Pasal 94, mengatur : barang siapa memperdagangkan barang dan/atau jasa yang diketahui atau patut diketahui bahwa barang dan/atau jasa tersebut merupakan hasil
pelanggaran sebagaimana dimaksud pasal 90, pasal 91, pasal 92, pasal 93 dipidana dengan pidana kurungan paling lama 1 (satu) tahunatau denda paling banyak
Rp.200.000.000,- (dua ratus juta rupiah). Tindak pidana dalam pasal 94 ini adalah Pelanggaran.

Tindak pidana Pemalsuan Merek sebagaimana diatur di dalam pasal 90 – pasal 94 UU Merek merupakan Delik Aduan (klacht delict)

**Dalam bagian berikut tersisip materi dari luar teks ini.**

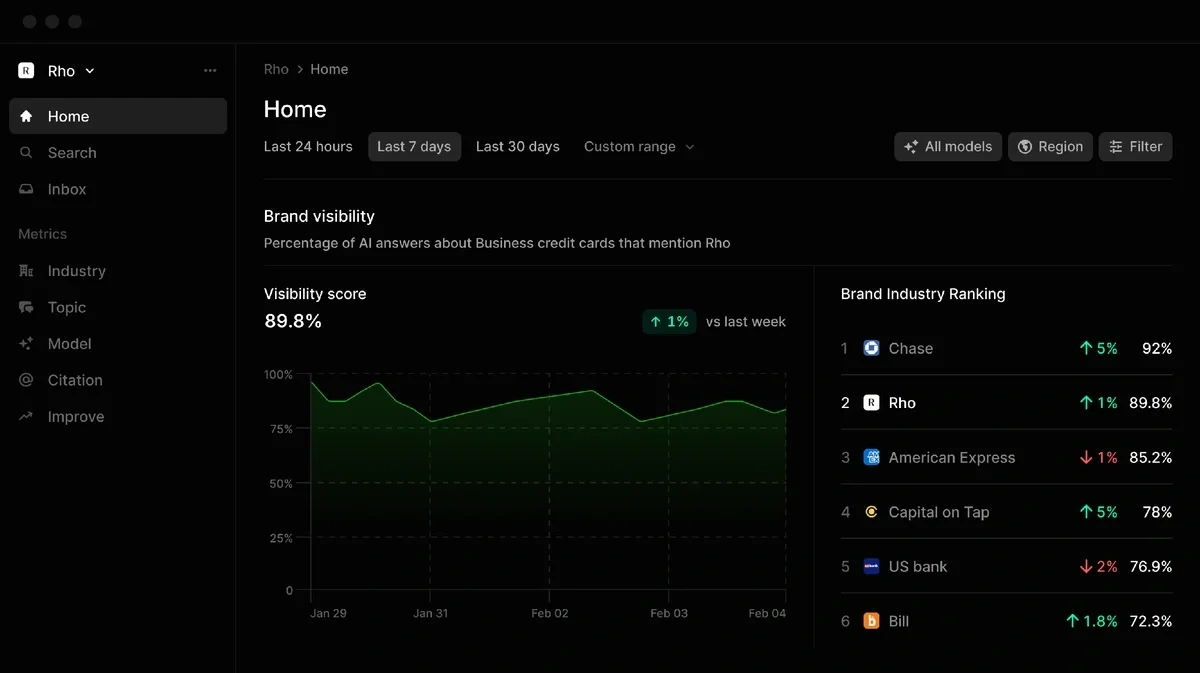1200x673 pixels.
Task: Click the Chase brand icon in the ranking
Action: (x=871, y=348)
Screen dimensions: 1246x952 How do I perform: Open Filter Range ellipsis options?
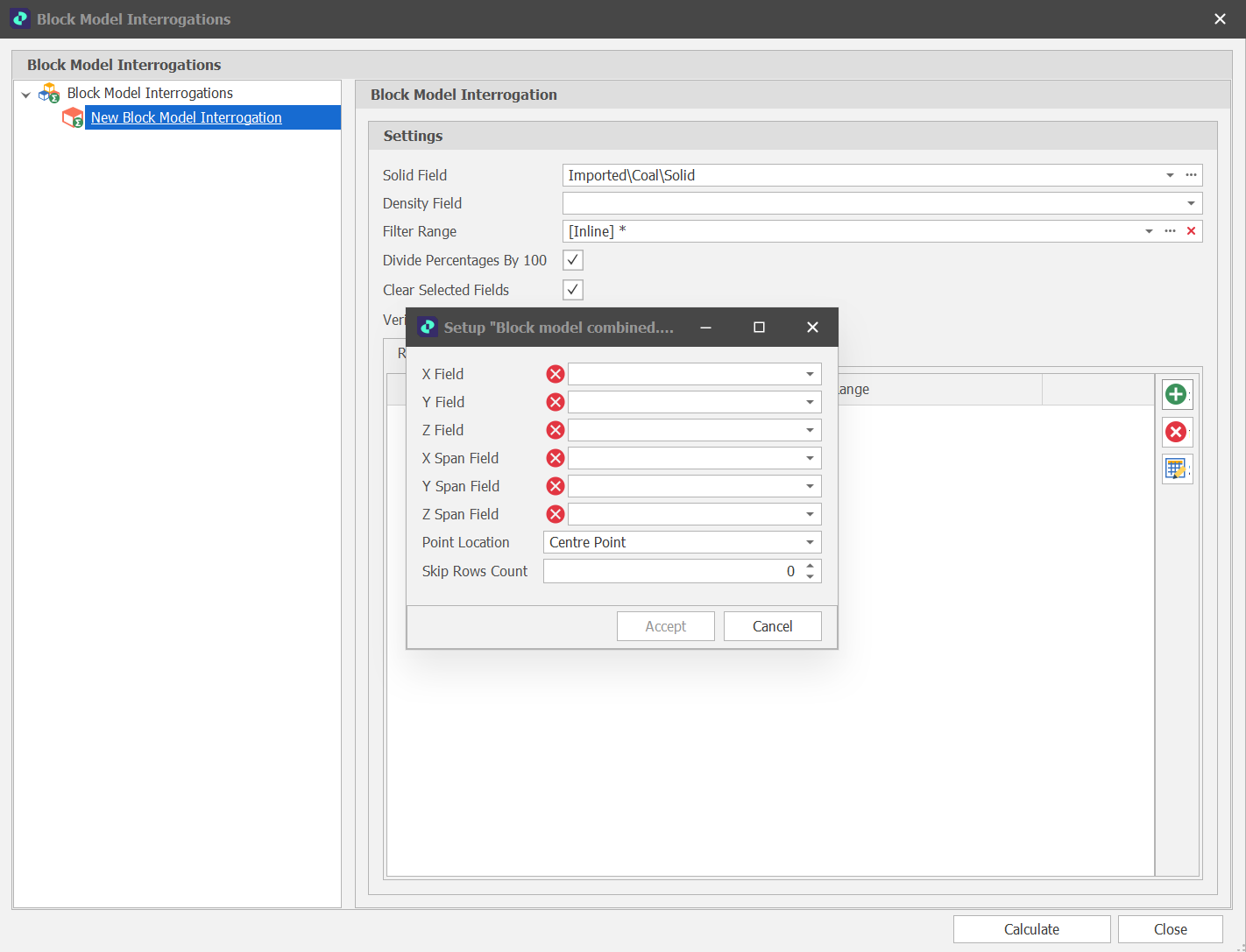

bukan delik biasa, hal mana juga telah dinyatakan tegas dalam pasal 95 UU Merek, sehingga terhadap perkara pidana pemalsuan
merek maka harus dilaporkan secara langsung oleh pihak yang merasa dirugikan atau pemilik merek atau kuasanya. Sementara
hukum acara pidana yang dipergunakan adalah sebagaimana yang dimaksud dalam UU No. 8 Tahun 1981 tentang Kitab UndangUndang Hukum Acara Pidana, sehingga penyidik yang menangani perkara tindak pidana pemalsuan merek adalah Penyidik
Kepolisian dan Penyidik PNS di Direktorat Jenderal HKI. UU Merek adalah peraturan perundang-undangan yang bersifat khusus yang
secara hakikatnya mengesampingkan peraturan yang bersifat umum, sebagaimana dimaksud dengan asas hukum lex specialis
derogat lex generalis, sehingga ketentuan pidana umum sebagaimana diatur didalam pasal 481 KUHP tentang penggunaan barang yang
diperoleh dari hasil kejahatan, tidak dapat diterapkan untuk menjerat para pelaku tindak pidana pemalsuan merek, namun untuk
mendudukkan peran para pelaku tindak pidana pemalsuan merek yang dalam istilah hukum dikenal dengan sebutan predicate
crime, KUHP dapat saja dipergunakan oleh aparat penegak hukum, dalam ruang lingkup sistem peradilan pidana (criminal justice
system), oleh karena pengaturan terhadap hal sedemikian tidak terdapat di dalam UU Merek sebagai lex specialisnya.